PROMPT —
Retype the data lines from the one containing "Given: Switch to 第一部分 马克思主义基本原理 tab" through the end of the data, inclusive, and give only those lines.

::: RECORDS SUPPLIED

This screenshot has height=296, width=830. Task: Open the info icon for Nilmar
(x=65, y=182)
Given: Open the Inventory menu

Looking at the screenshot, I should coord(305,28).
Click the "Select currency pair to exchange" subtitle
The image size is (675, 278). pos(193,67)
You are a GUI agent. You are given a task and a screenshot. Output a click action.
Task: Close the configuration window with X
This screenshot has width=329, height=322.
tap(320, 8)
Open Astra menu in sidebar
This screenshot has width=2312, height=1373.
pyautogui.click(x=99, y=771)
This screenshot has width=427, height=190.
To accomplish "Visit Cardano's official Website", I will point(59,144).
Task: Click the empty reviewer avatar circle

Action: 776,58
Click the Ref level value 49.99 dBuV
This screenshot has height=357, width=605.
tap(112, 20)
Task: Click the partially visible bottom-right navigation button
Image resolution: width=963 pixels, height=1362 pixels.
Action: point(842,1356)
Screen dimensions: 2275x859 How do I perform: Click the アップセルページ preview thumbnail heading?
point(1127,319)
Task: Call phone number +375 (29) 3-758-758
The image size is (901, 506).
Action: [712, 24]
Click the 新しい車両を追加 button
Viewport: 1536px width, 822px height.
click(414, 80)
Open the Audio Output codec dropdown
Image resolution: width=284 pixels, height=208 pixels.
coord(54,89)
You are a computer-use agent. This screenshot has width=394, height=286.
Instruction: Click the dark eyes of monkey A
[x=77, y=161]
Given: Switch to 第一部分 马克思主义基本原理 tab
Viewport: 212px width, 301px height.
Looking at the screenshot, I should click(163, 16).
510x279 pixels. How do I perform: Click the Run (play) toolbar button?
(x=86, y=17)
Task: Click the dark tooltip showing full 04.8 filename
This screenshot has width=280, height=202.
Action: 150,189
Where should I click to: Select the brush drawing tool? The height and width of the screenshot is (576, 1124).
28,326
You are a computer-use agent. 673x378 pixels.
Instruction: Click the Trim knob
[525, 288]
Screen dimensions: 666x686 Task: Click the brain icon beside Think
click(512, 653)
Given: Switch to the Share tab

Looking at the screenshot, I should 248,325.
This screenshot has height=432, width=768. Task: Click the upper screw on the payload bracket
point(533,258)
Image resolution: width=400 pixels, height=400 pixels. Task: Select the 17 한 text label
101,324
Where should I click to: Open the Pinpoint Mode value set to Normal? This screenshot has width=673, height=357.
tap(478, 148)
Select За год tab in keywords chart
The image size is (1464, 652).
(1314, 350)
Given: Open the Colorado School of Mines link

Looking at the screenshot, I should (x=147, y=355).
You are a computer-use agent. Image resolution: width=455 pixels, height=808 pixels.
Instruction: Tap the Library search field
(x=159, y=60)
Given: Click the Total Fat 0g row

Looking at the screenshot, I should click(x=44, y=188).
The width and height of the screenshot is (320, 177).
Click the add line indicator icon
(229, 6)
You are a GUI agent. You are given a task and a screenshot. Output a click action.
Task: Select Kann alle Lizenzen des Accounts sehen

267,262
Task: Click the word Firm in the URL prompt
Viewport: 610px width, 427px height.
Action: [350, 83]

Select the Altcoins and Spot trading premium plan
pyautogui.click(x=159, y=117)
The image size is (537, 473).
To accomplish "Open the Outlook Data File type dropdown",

::::::

WRITTEN SOLUTION —
Given: Switch to 第一部分 马克思主义基本原理 tab
Viewport: 212px width, 301px height.
Looking at the screenshot, I should click(163, 16).
510x279 pixels. How do I perform: Click the Run (play) toolbar button?
(x=86, y=17)
Task: Click the dark tooltip showing full 04.8 filename
This screenshot has width=280, height=202.
Action: 150,189
Where should I click to: Select the brush drawing tool? The height and width of the screenshot is (576, 1124).
28,326
You are a computer-use agent. 673x378 pixels.
Instruction: Click the Trim knob
[525, 288]
Screen dimensions: 666x686 Task: Click the brain icon beside Think
click(512, 653)
Given: Switch to the Share tab

Looking at the screenshot, I should 248,325.
This screenshot has height=432, width=768. Task: Click the upper screw on the payload bracket
point(533,258)
Image resolution: width=400 pixels, height=400 pixels. Task: Select the 17 한 text label
101,324
Where should I click to: Open the Pinpoint Mode value set to Normal? This screenshot has width=673, height=357.
tap(478, 148)
Select За год tab in keywords chart
The image size is (1464, 652).
(1314, 350)
Given: Open the Colorado School of Mines link

Looking at the screenshot, I should (x=147, y=355).
You are a computer-use agent. Image resolution: width=455 pixels, height=808 pixels.
Instruction: Tap the Library search field
(x=159, y=60)
Given: Click the Total Fat 0g row

Looking at the screenshot, I should click(x=44, y=188).
The width and height of the screenshot is (320, 177).
Click the add line indicator icon
(229, 6)
You are a GUI agent. You are given a task and a screenshot. Output a click action.
Task: Select Kann alle Lizenzen des Accounts sehen

267,262
Task: Click the word Firm in the URL prompt
Viewport: 610px width, 427px height.
Action: [350, 83]

Select the Altcoins and Spot trading premium plan
pyautogui.click(x=159, y=117)
The image size is (537, 473).
To accomplish "Open the Outlook Data File type dropdown",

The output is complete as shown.